WORK TO DO:
a. From the MySQL forum question, pull out the passage from "Zeeshan 37010114711 4A60193390663" to "to group functions." word for word.
b. List the column headings the MySQL forum question gives for the one-row result it wants.

MySQL show sum of difference of two values

问题

Below is my query.

SELECT n.`name`,n.`customer_id`,m.`msn`, m.kwh,
   m.kwh - LAG(m.kwh) OVER(PARTITION BY n.`customer_id` ORDER BY m.`data_date_time`) AS kwh_diff
FROM mdc_node n
INNER JOIN `mdc_meters_data` m ON n.`customer_id` = m.`cust_id`
WHERE n.`lft` = 5 AND n.`icon` NOT IN ('folder')
AND m.`data_date_time` BETWEEN NOW() - INTERVAL 30 DAY AND NOW()

Which gives me below result

I want to sum up the kwh_diff and to show only one-row record not multiple like below

name customer_id msn sum_kwh_diff

Zeeshan 37010114711 4A60193390663 4.5

I have tried to do the following

 SUM(m.kwh - LAG(m.kwh) OVER(PARTITION BY n.`customer_id` ORDER BY m.`data_date_time`)) AS sum_kwh_diff

and got Error Code: 4074 Window functions can not be used as arguments to group functions.

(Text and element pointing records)
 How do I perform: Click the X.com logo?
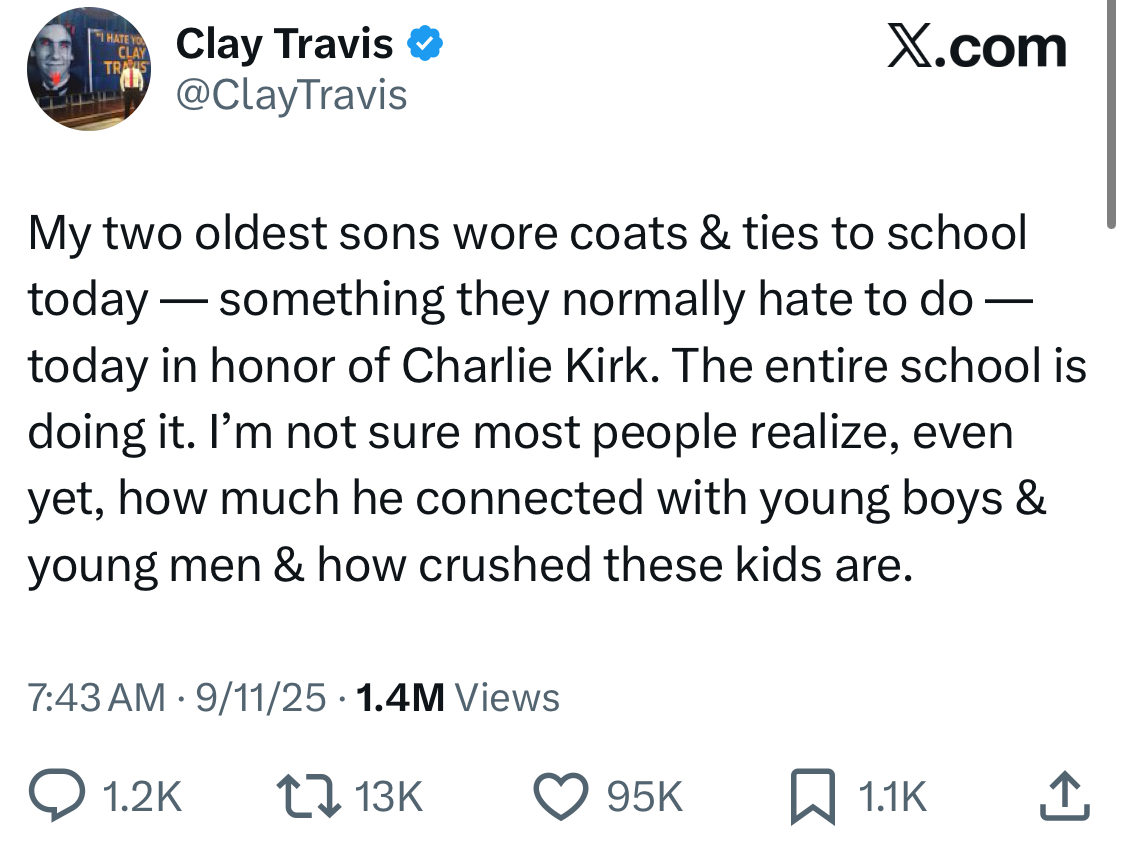click(x=977, y=47)
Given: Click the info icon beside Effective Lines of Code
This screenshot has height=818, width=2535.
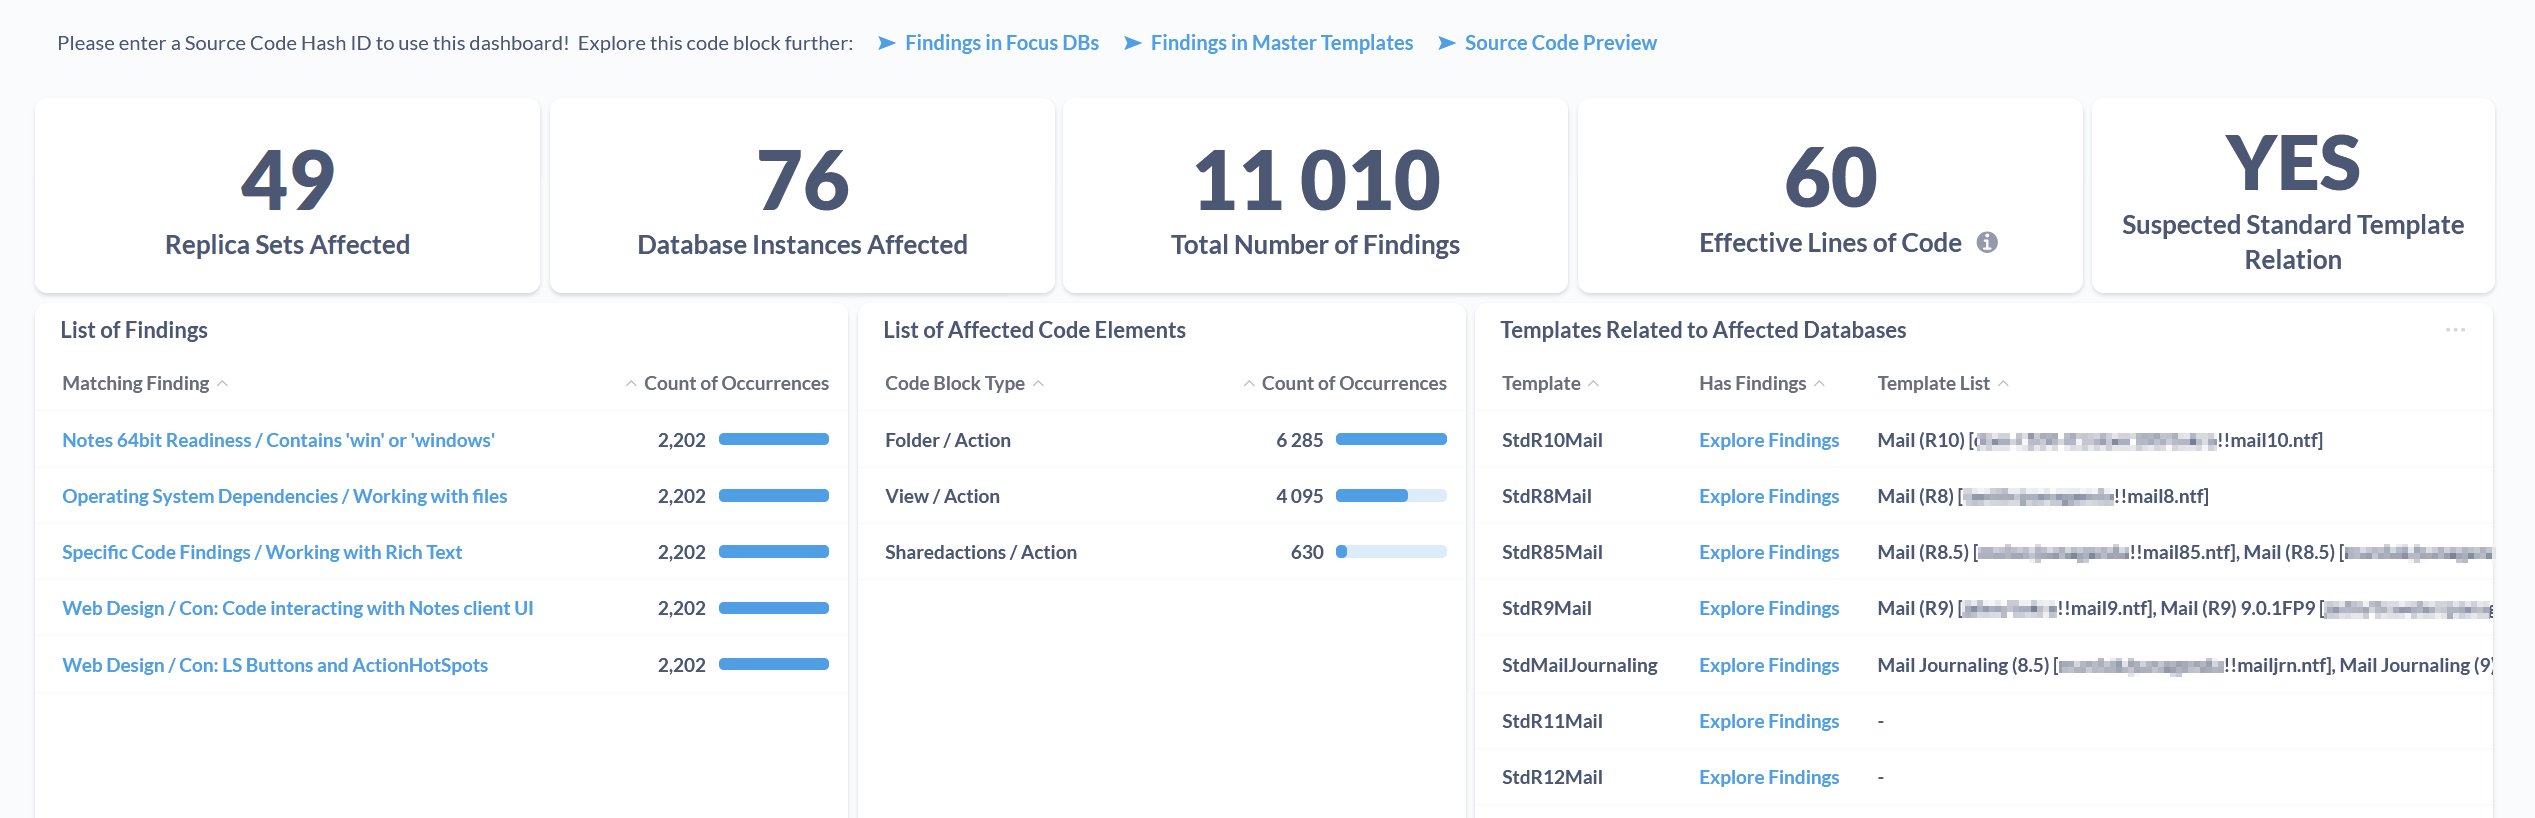Looking at the screenshot, I should pyautogui.click(x=1987, y=242).
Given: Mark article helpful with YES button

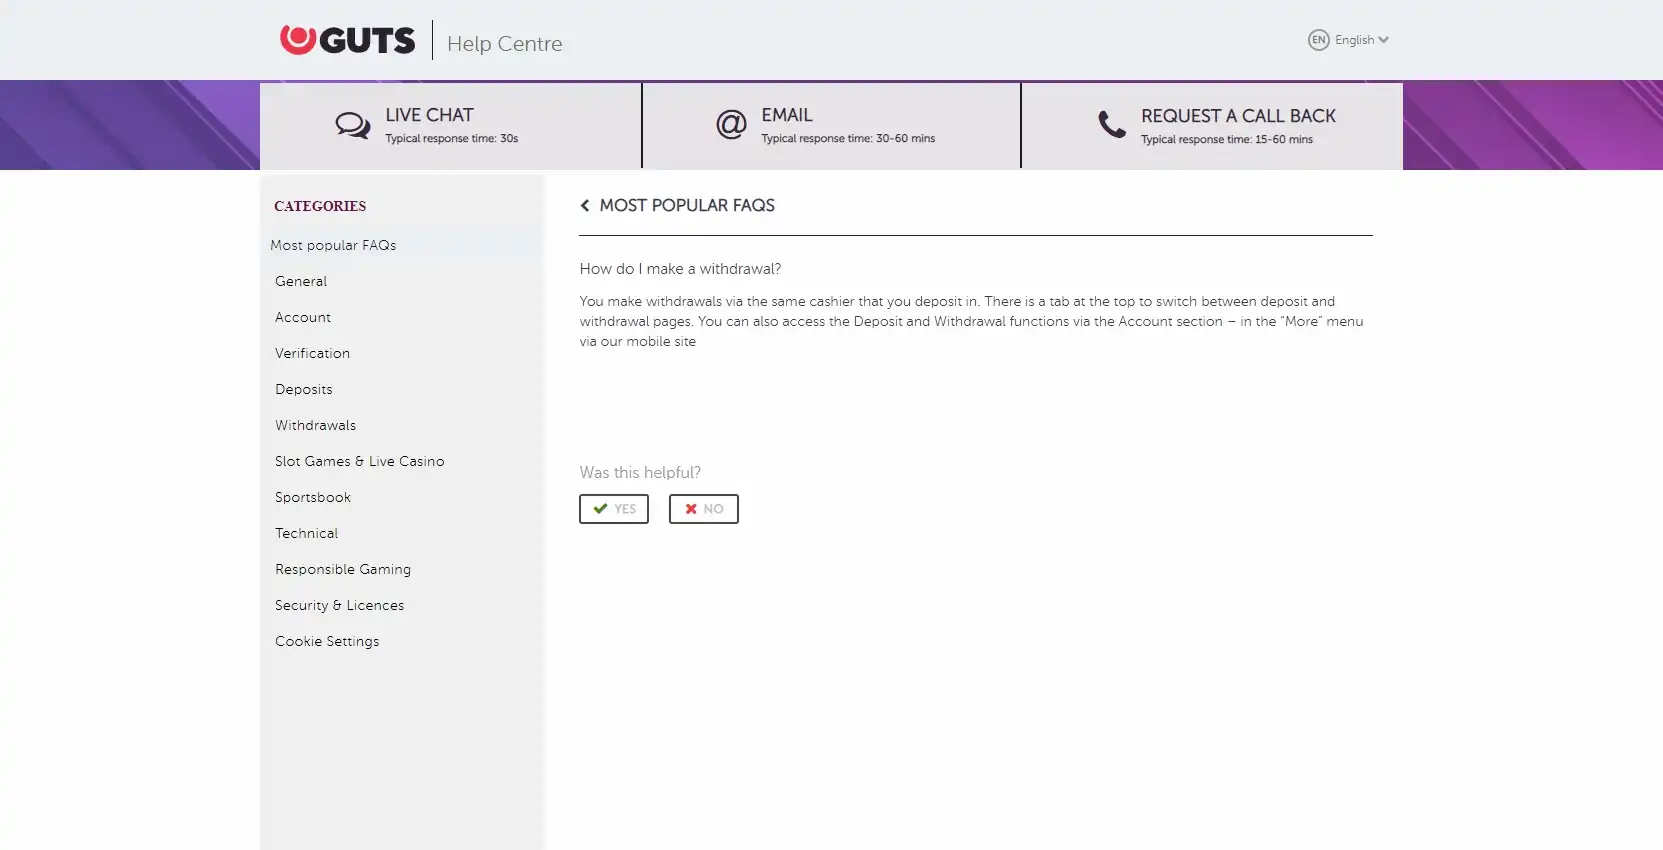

RESULTS IN ORDER:
a.
Zeeshan 37010114711 4A60193390663 4.5

I have tried to do the following

 SUM(m.kwh - LAG(m.kwh) OVER(PARTITION BY n.`customer_id` ORDER BY m.`data_date_time`)) AS sum_kwh_diff

and got Error Code: 4074 Window functions can not be used as arguments to group functions.

b.
name
customer_id
msn
sum_kwh_diff